During the War of Independence, Mary Anne Meleady carried dispatches, visited prisoners in Maryborough Gaol and participated in munitions work with her brothers and sisters, helping to produce pikes and refill shotgun cartridges with lead pellets. Mary Anne transported weapons throughout the conflict and helped to secure arms from RIC raiding parties.

The farms’ location meant that it often served as a bolt-hole for republicans from Tullamore or those traveling to or from Dublin. The ‘Big Four’ Sean Treacy, Dan Breen, Seamus Robinson and Sean Hogan were hidden on the farm for several weeks in 1919 as they made their way from Tipperary to Dublin in the aftermath of the Knocklong Railway station rescue.

Given her training as a nurse, Meleady’s house often served as an unofficial field hospital where wounded or exhausted officers recuperated.

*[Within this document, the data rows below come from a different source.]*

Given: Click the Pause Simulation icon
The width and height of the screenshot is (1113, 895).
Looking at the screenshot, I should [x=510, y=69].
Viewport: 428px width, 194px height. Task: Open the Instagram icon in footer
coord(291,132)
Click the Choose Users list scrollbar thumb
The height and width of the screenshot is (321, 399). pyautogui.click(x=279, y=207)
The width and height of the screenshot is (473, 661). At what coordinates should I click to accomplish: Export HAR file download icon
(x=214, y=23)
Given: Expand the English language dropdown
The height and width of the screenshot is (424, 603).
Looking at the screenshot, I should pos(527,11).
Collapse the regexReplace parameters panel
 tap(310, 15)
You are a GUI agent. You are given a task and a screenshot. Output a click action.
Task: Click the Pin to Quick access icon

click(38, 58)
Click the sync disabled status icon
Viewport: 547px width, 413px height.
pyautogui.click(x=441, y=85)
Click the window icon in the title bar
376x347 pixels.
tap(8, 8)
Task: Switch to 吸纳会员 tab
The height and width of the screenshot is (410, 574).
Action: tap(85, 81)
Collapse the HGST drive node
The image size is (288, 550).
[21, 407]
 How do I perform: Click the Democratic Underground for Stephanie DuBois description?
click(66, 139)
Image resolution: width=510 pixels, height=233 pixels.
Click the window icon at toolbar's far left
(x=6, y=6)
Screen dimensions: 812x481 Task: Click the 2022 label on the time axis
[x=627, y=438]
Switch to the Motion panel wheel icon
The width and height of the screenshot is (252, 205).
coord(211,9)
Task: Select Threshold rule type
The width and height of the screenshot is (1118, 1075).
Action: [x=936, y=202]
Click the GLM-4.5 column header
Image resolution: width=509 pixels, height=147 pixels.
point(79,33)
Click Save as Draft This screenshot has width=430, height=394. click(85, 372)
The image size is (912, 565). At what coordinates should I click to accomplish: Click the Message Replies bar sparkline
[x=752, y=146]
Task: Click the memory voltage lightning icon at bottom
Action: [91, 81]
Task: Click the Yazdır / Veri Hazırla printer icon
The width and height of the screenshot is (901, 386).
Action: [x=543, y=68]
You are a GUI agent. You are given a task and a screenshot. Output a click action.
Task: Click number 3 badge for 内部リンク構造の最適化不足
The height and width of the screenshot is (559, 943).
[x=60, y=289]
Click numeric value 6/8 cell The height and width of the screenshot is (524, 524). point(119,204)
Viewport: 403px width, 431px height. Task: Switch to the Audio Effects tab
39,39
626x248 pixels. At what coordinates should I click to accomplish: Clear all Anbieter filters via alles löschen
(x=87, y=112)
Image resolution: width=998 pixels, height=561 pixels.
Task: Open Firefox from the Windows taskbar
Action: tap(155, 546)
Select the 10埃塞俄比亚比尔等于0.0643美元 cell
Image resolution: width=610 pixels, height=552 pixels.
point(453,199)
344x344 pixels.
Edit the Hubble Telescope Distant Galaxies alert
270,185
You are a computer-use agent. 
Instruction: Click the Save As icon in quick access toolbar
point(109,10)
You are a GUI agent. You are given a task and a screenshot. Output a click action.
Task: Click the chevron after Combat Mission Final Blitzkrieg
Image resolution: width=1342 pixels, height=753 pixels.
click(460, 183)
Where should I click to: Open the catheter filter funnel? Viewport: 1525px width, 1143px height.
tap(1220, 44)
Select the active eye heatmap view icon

In 1918, Peader Bracken spent several weeks recovering at Ballydaly. A year later, having escaped from Mountjoy Sean Robbins convalesced at Ballydaly while recovering from the aftereffects of imprisonment and a hunger strike. Meleady treated her brother when he was seriously injured while taking part in an attack on the Clara RIC Barracks, in the Summer of 1920 and cared for Daingean IRA man Barty Byrne when he contracted blood poisoning.

In the later phase of the War of Independence, Meleady’s farm served as base for the north Offaly flying column. During Civil War the house remained a safe haven for anti- Treaty republicans and was raided on numerous occasions by pro-Treaty forces.

Marrying in 1925, Mary remained at Ballydaly for the rest of her life.

Mary Anne Treacy died at the county hospital Tullamore on 13 April 1978. After a funeral at the Church of the Assumption, she was buried at Durrow graveyard.


Sources:

Military Service Pension Collection. Ann Marie Treacy MSP34REF59520. Marin Meleady MSF34REF18658. Ellen O’Brien MSP34REF59629. https://www.militaryarchives.ie/collections/online-collections/military-service-pensions- collection-1916-1923

1901 and 1911 Census. Search online at http://www.census.nationalarchives.ie/search/

Valerie Cox. Independence Memories. (Dublin) 2021.

Drogheda Independent. 26 February 1921

Irish Independent. 14 April 1978.

Leinster Reporter. 25 December 1920.